--- Directions ---
1 > Decide whether each statement agrees with the passage on the cons of forming a corporation, answering yes or no and quoting the deciding words: (a) In Washington D.C., filing an annual report costs $300. (b) C-Corporations pay a corporate income tax at a rate of 25%. (c) Hiring a registered agent might solve many operational issues.
2 > Write the next part of the passage on the cons of forming a corporation, picking up after its last sentence.

--- Document text ---
Cons to Forming a Corporation:
- High Formation and Maintenance Costs: Overall, incorporation and support costs to open a corporation are noticeably higher than those you’ll spend on forming an LLC. For example, in Washington D.C., the cost to incorporate is $220 and filing an annual report costs $300. Those fees will vary by state and include some more fees to be paid on a yearly basis.
- Close Government Regulation: Both federal and state governments have multiple state rules strictly regulating corporate activities and operations, thus, greatly limiting their freedom and autonomy.
- High Taxes: Though all business entities have to pay a lot of taxes, the tax burden of corporations is by far the heaviest one. C-Corporations face what is called double taxation. While the company pays a corporate income tax on its own earnings at a rate of 21%, its shareholders have to pay taxes on the dividends they get from the company.
- Lack of Personal Control: Corporations are about sharing both financial responsibilities and company control. As a result, companies with a large number of shareholders and no obvious majority among them often end up with the inability of owners to dictate the actions of the board, which might lead to a sort of havoc in corporate management.
- Time-Consuming Business Maintenance: Finally, all corporate routines related to corporate business maintenance are extremely time-consuming. Not only will you have to file initial registration documents and obtain licenses but also you’ll need to keep them up-to-date afterward, not to mention annual reports and internal corporate records. However, hiring a registered agent to do that job on your behalf might solve many operational issues.

[Collection entries]

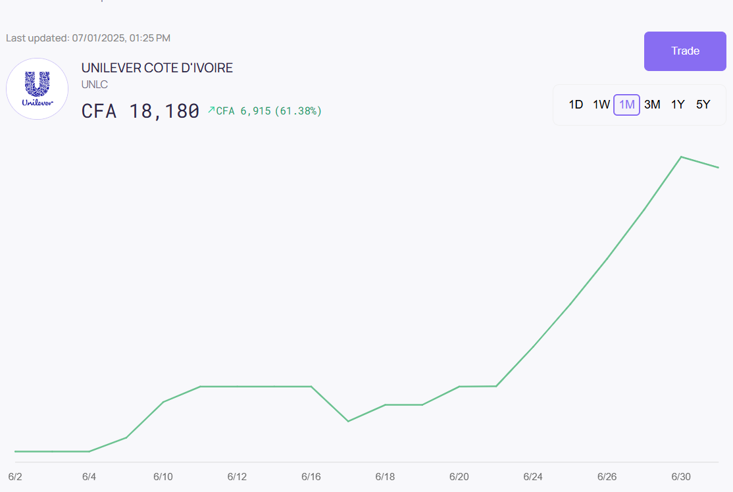Click the Unilever company logo
The height and width of the screenshot is (492, 733).
tap(38, 89)
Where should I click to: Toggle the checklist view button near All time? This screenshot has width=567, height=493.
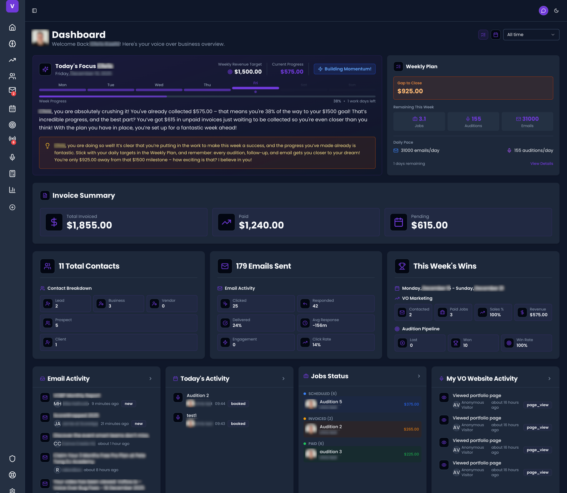click(483, 35)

--- Expected responses ---
1 >
(a) Yes: "filing an annual report costs $300"
(b) No: "at a rate of 21%"
(c) Yes: "hiring a registered agent to do that job on your behalf might solve many operational issues"

2 >
Once you are determined to launch your business and open a company to legalize it, choosing your entity type to form and where to form are the trickiest decisions to make. Despite being more expensive and time-consuming to maintain, corporations provide entrepreneurs with a formal business structure, which is more flexible than a limited liability company. Investor-friendly and engaging less personal liability, this business structure will easily grow with your company giving you enough potential for realizing your boldest business ideas and projects.
Things to Consider Before Forming a Corporation
Providing a lot of opportunities, corporations are not the easiest type of entity to manage and control. As such, they are not for everyone. So, think twice and ask yourself a few important questions before making a final decision whether to incorporate or not.
Do you feel confident about your business concept?
Though you can’t foresee how the market will treat a new business, you need to have confidence and some sort of good feeling about your business idea. So, if you are not sure your business model will work out, it’s better to regard forming some other type of business entity related to lower maintenance and formation expenses.
How high is the level of risk related to your business?
The main issue here is who will pay for the damages or debts if something goes wrong. If your business activity has a lot of risks for potential personal injury, it’s advisable to form a corporation to use the benefit of a corporate veil for protecting your personal assets. The same is true if you want to protect yourself from potential business debts. Otherwise, you can safely regard other types of entities.
Are you ready to share control over your business?
When it comes to a corporation, this type of business entity implies shared business control with other stakeholders and is exposed to multiple government regulations at both a state and a federal level. Hence, you seek exclusive control over your business, a single owner LLC or a sole proprietorship less regulated by the state might be a better option.
What are your plans for business growth?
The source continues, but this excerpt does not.